Historic Ironwork In Graveyards

Client: Abington Enterprise Centre Ltd.

ACP were commissioned by Abington Enterprise Centre Ltd (Community Group) with Leader grant aid support from Ballyhoura Development Ltd., to prepare a pilot Study Report on the identification and repair of Historic Iron work in Graveyards across the Ballyhoura region.

Historic Ironwork In Graveyards

Across thousands of historic graveyards and burial grounds in rural Ireland there is a vast undocumented and probably little understood part of our heritage rusting away before our blinded eyes. This consists of the historic iron railings, gates, memorials, grave-markers etc. many of which were made locally by a blacksmith who probably left his initials on the structure, or it was a more elaborate piece of cast iron purchased from some foundry.

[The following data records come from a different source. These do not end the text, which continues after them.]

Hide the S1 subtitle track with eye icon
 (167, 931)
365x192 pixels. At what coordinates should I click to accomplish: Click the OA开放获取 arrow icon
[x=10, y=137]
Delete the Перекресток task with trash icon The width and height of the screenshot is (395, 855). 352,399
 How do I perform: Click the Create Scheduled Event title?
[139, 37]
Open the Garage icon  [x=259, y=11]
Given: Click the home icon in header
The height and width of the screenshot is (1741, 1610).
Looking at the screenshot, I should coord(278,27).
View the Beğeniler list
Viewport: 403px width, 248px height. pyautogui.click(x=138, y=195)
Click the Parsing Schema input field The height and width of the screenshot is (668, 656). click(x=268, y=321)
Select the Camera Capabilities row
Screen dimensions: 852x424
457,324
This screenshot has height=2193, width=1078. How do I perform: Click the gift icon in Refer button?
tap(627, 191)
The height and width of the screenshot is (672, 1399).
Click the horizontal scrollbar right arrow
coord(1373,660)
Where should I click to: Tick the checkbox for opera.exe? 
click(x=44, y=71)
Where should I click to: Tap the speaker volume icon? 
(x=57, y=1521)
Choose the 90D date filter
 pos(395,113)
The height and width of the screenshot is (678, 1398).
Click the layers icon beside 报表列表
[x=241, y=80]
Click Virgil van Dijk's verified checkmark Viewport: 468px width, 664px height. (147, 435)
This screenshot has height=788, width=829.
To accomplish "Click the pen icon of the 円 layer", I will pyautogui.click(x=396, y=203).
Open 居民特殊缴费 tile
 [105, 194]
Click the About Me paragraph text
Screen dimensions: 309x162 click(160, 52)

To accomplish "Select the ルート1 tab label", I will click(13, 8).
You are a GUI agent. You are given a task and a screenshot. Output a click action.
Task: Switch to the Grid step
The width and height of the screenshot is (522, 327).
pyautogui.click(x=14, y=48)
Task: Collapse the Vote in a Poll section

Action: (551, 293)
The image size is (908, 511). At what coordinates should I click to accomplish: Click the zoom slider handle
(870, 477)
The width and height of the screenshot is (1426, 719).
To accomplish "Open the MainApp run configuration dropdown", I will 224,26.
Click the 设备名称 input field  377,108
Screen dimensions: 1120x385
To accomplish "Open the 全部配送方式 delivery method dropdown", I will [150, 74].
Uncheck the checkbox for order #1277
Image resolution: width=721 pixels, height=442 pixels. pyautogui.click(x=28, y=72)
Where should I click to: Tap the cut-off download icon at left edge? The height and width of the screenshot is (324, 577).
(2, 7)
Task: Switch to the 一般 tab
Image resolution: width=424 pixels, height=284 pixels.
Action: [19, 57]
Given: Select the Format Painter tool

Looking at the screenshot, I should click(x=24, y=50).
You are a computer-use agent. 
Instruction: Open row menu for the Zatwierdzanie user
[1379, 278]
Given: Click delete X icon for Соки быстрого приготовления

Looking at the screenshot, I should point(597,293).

ACP were commissioned by Abington Enterprise Centre Ltd (Community Group) with Leader grant aid support from Ballyhoura Development Ltd., to prepare a pilot Study Report on the identification and repair of Historic Iron work in Graveyards across the Ballyhoura region.

Methods and Resources:

  • Five sample sites were identified for study.
  • A survey template was developed, tested and finalised.
  • The subject sites were studied, visited & inspected.
  • The study outcomes were analysed and the specific types of ironwork, problems, necessary repairs, solutions required to repairs and the skills necessary were identified.
  • A training strategy with a suitable training program to undertake the necessary repairs was identified based on the needs.
  • A Pilot Stage budget was developed.

Main Iron Elements Identified:

  • Forged/wrought iron crosses.
  • Cast iron crosses.
  • Cast and forged cross.
  • Cast iron crypt doors.
  • Cast iron railings.
  • Wrought iron railings.
  • Mixed cast and wrought iron railings.
  • Mild steel and other metal memorials.

Main Conclusions:

  • All the historic ironwork surveyed dates from the 19th century.
  • A total of 95% of the ironwork requires significant repairs and it is all at risk of complete loss over the next number of years.
  • The necessary traditional blacksmithing skills are not there to undertake the repairs even if it was desirable.
  • There is a very great danger of loss through inappropriate repairs or complete replacement by the fabrication industry.